De ce bref résumé, le lecteur ne découvrira toutefois qu’un trop court aperçu. Récit initialement prévu en trois tomes, puis en quatre, et enfin en cinq, La Forêt millénaire avait incontestablement, sur le papier, le potentiel narratif pour rejoindre l’œuvre personnel du créateur de L’Homme qui marche (1995) et de Quartier lointain (Casterman, 2002). Ce premier volume installe l’histoire, présente une partie des protagonistes et crée, de fait, une certaine frustration quand arrive le moment de refermer l’ouvrage, sauf à faire soi-même le travail de continuation et d’imagination qu’offre toute œuvre inachevée.

Raconté du point de vue des enfants

C’est en sortant de la librairie parisienne Chantelivre, propriété de la maison d’édition de littérature jeunesse L’Ecole des loisirs, que Jirô Taniguchi a eu l’idée et l’envie, il y a environ six ans, de réaliser un manga raconté du point de vue des enfants. Le projet a pris forme un peu plus tard après la création de Rue de Sèvres, la filiale BD de L’Ecole des loisirs. C’est elle qui a directement passé commande à l’artiste japonais, sans que celui-ci ait besoin de se faire publier préalablement dans son pays.

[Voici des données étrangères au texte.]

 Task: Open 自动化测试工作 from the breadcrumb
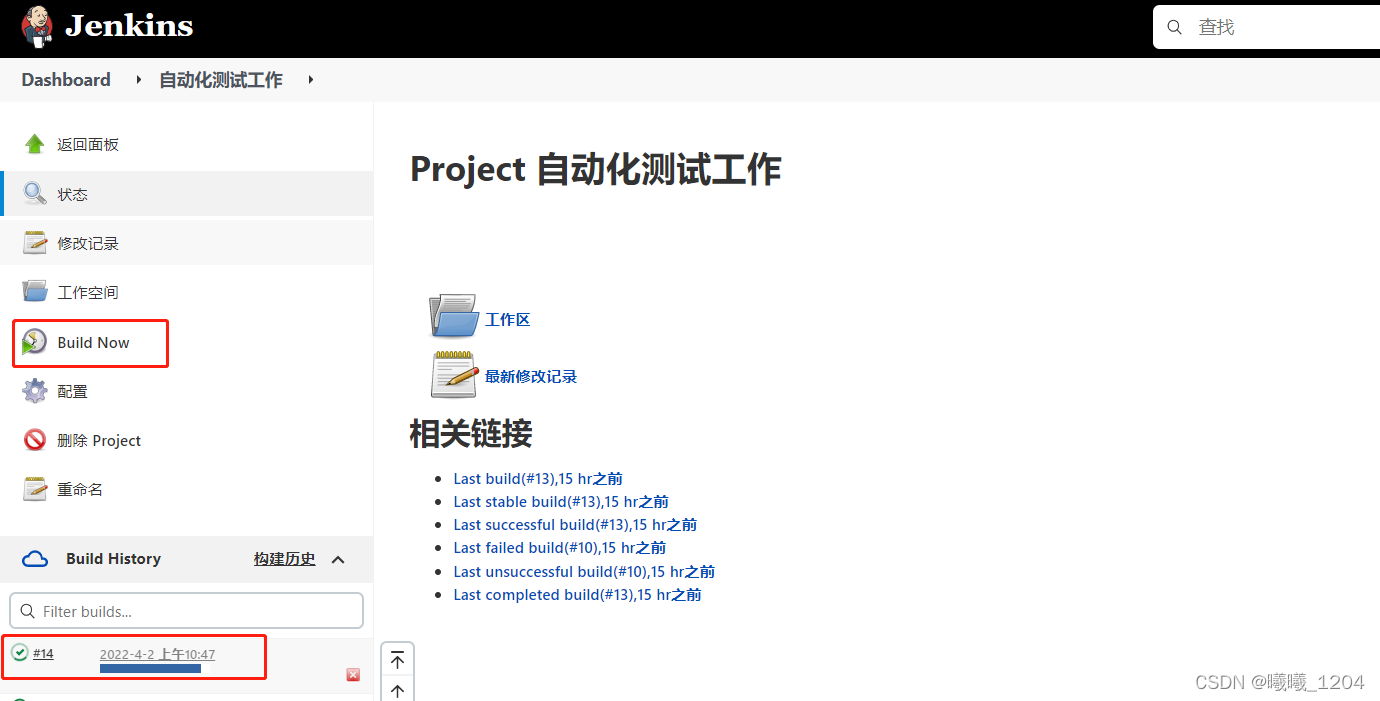tap(219, 80)
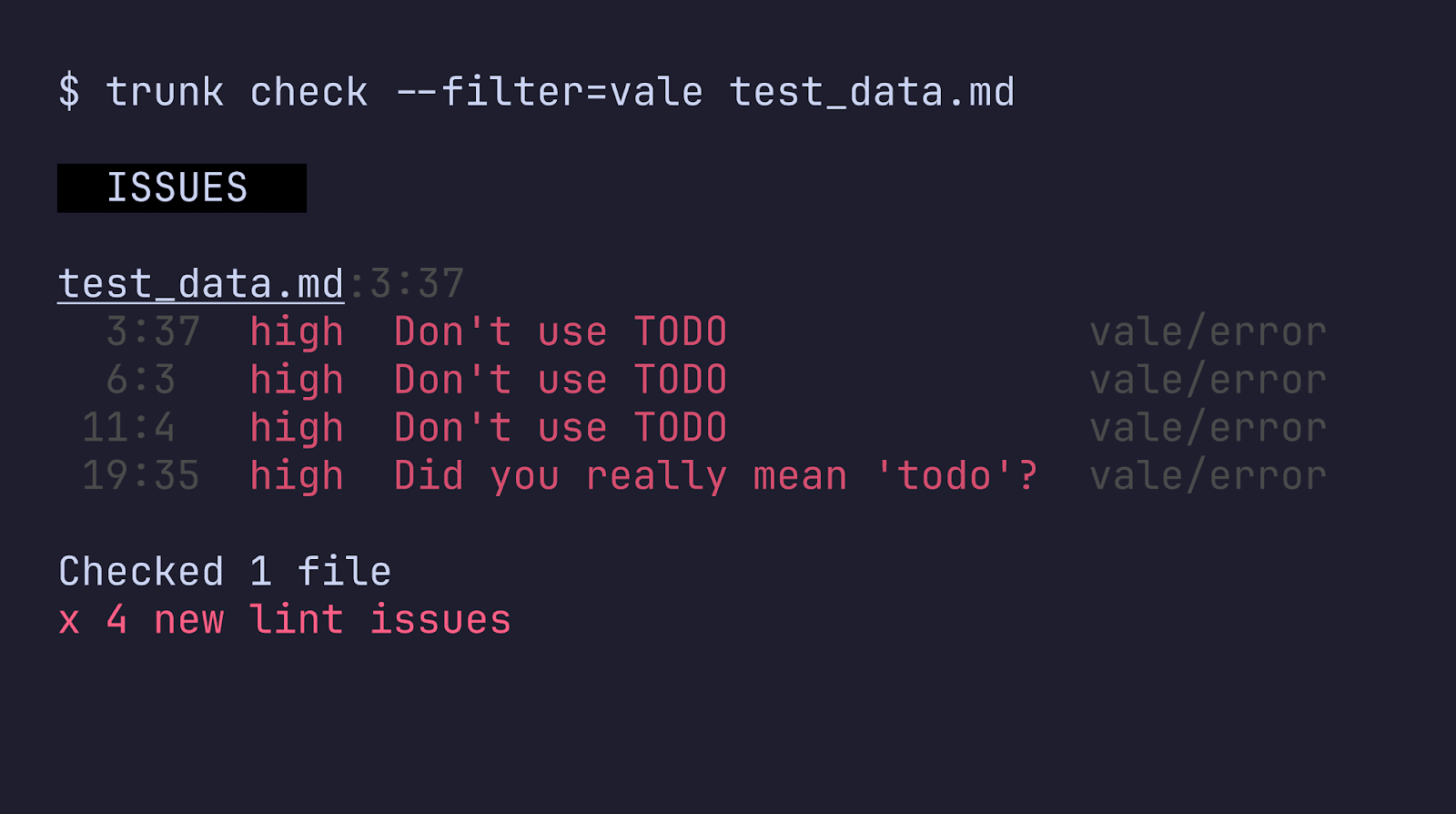Select the 6:3 line location

tap(141, 381)
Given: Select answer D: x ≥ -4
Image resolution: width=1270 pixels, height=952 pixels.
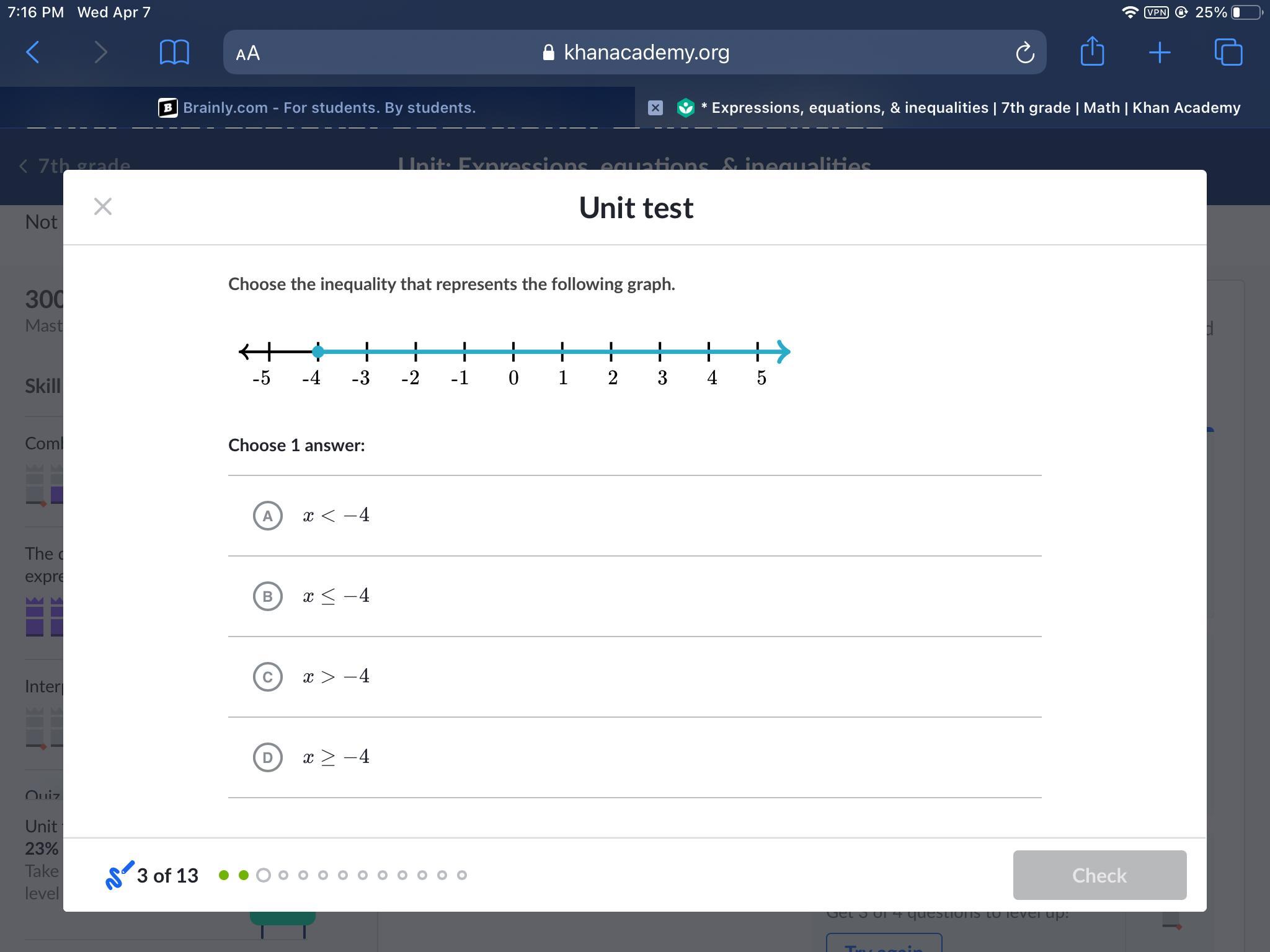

Habitué à mener plusieurs projets de front, Taniguchi a alors travaillé sur cette histoire « en prenant son temps », comme l’explique son éditrice française, Nadia Gibert : « Il était très important, pour lui, de tout maîtriser dans cet album : le scénario, le story-board, la couleur… Il tenait également beaucoup à travailler seul, sans assistant, et sans délai à devoir respecter, a contrario de ce qui se fait dans la bande dessinée japonaise. »

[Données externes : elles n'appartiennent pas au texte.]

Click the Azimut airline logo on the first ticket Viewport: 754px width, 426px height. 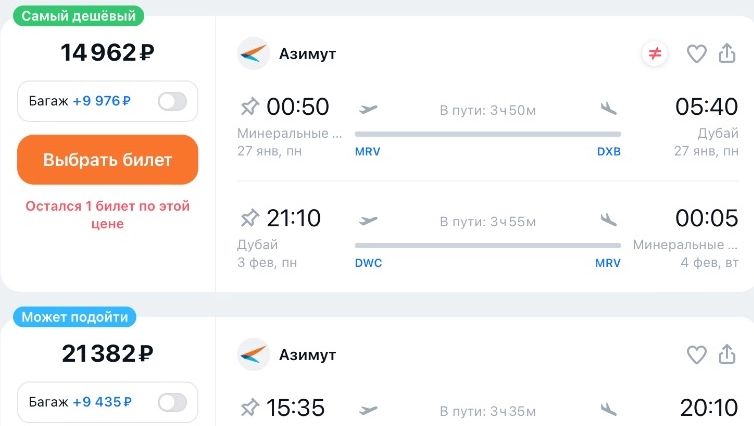[x=253, y=53]
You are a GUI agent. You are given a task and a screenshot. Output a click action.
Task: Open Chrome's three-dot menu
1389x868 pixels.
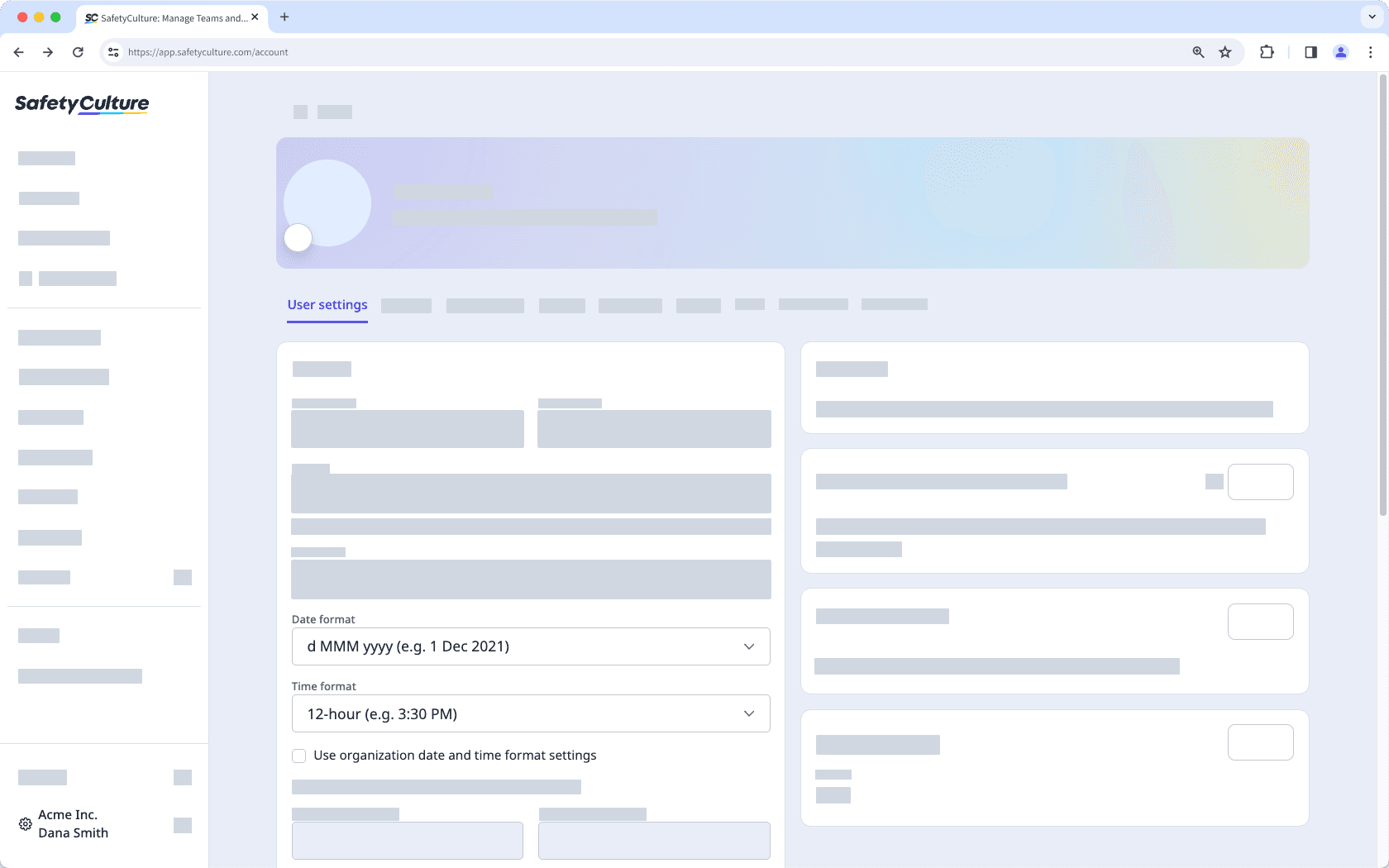[1371, 51]
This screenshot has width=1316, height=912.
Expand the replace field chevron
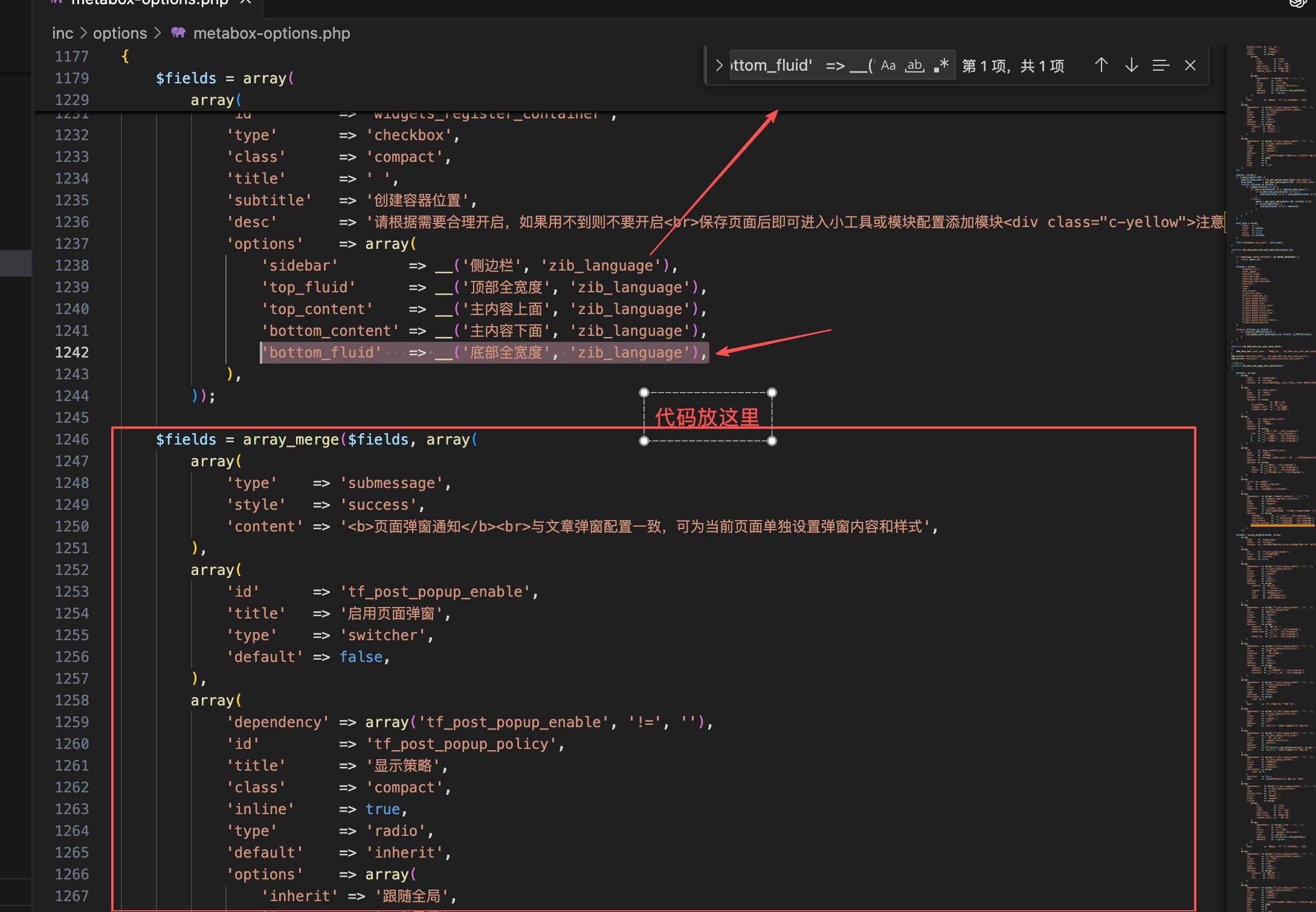pos(718,65)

La méticulosité apportée à cet album s’en ressent. Son art de l’aquarelle illumine chaque page, tout particulièrement celles se déroulant au milieu d’une forêt luxuriante fréquentée par d’étranges licornes dont on se demande si elles ne sont pas le résultat d’une transmutation génétique. Fable écologique, La Forêt millénaire est aussi un conte fantastique dont le message est de rappeler à l’homme la seule posture qu’il se doit d’adopter face à la nature : l’humilité.

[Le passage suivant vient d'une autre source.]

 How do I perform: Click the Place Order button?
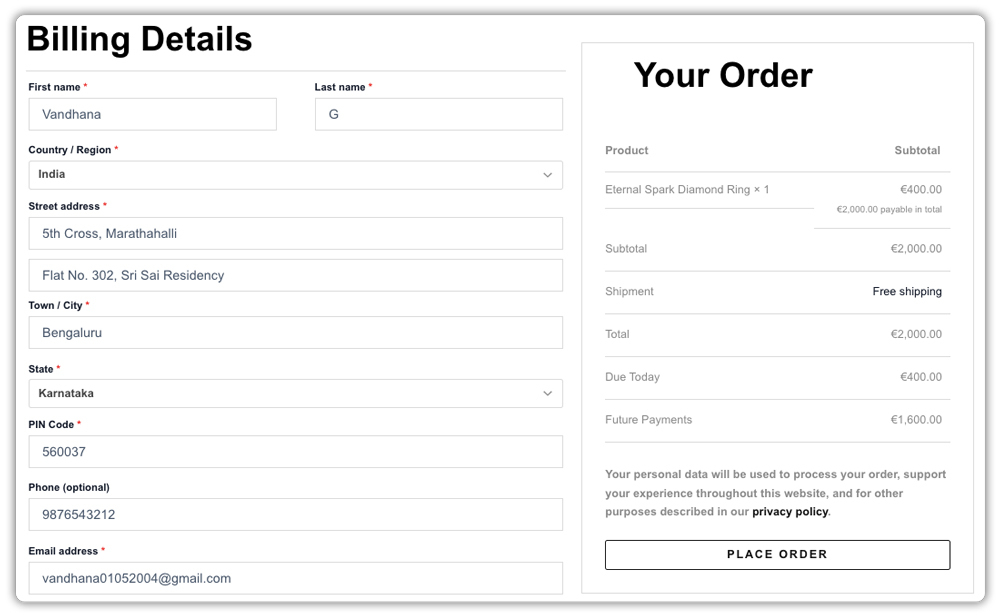tap(777, 554)
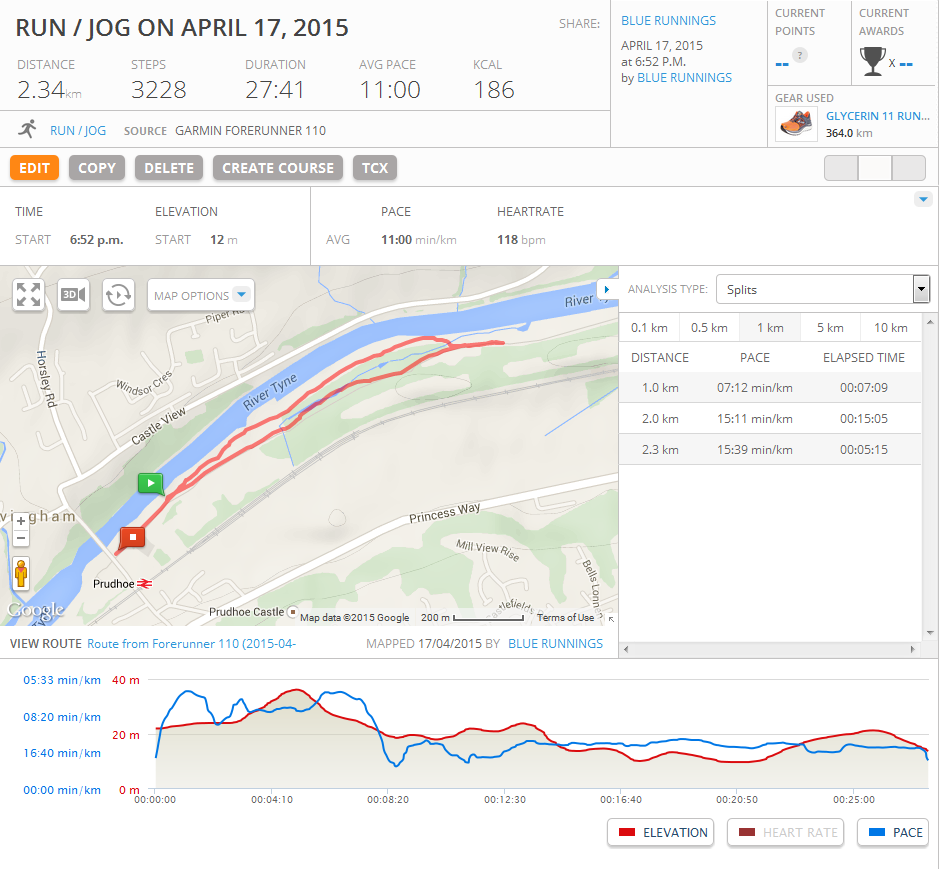This screenshot has height=869, width=939.
Task: Zoom in on the map
Action: [x=21, y=521]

Une planche de « La Forêt millénaire », de Jirô Taniguchi. / JIRÔ TANIGUCHI / RUE DE SÈVRES

Etonnamment, ce n’est pas la première fois que Jirô Taniguchi a recours à la télépathie avec les animaux. Dans La Montagne magique (Casterman, 2007), un adolescent entrait déjà en contact avec une salamandre. « Ces enfants qui ont la faculté d’entendre la nature symbolisaient pour Jirô ­Taniguchi quelque chose de la jeunesse, avec ses immenses possibilités, mais que le passage à l’âge adulte fait peu à peu disparaître, explique son éditeur japonais, Motoyuki Oda, dans le dossier (passionnant) qui clôt l’ouvrage. Alors qu’enfant on entend bien, on devient sourd en grandissant. (…) Il s’agit également d’une métaphore du Japon et de ce que son développement rapide, son industrialisation, lui a fait perdre ou oublier. »

Ce que le Japon a également perdu, en février cette année, c’est un géant de la bande dessinée.

La Forêt millénaire, Jirô Taniguchi, traduit du japonais par Corinne Quentin, éditions Rue de Sèvres, 70 pages, 18 euros.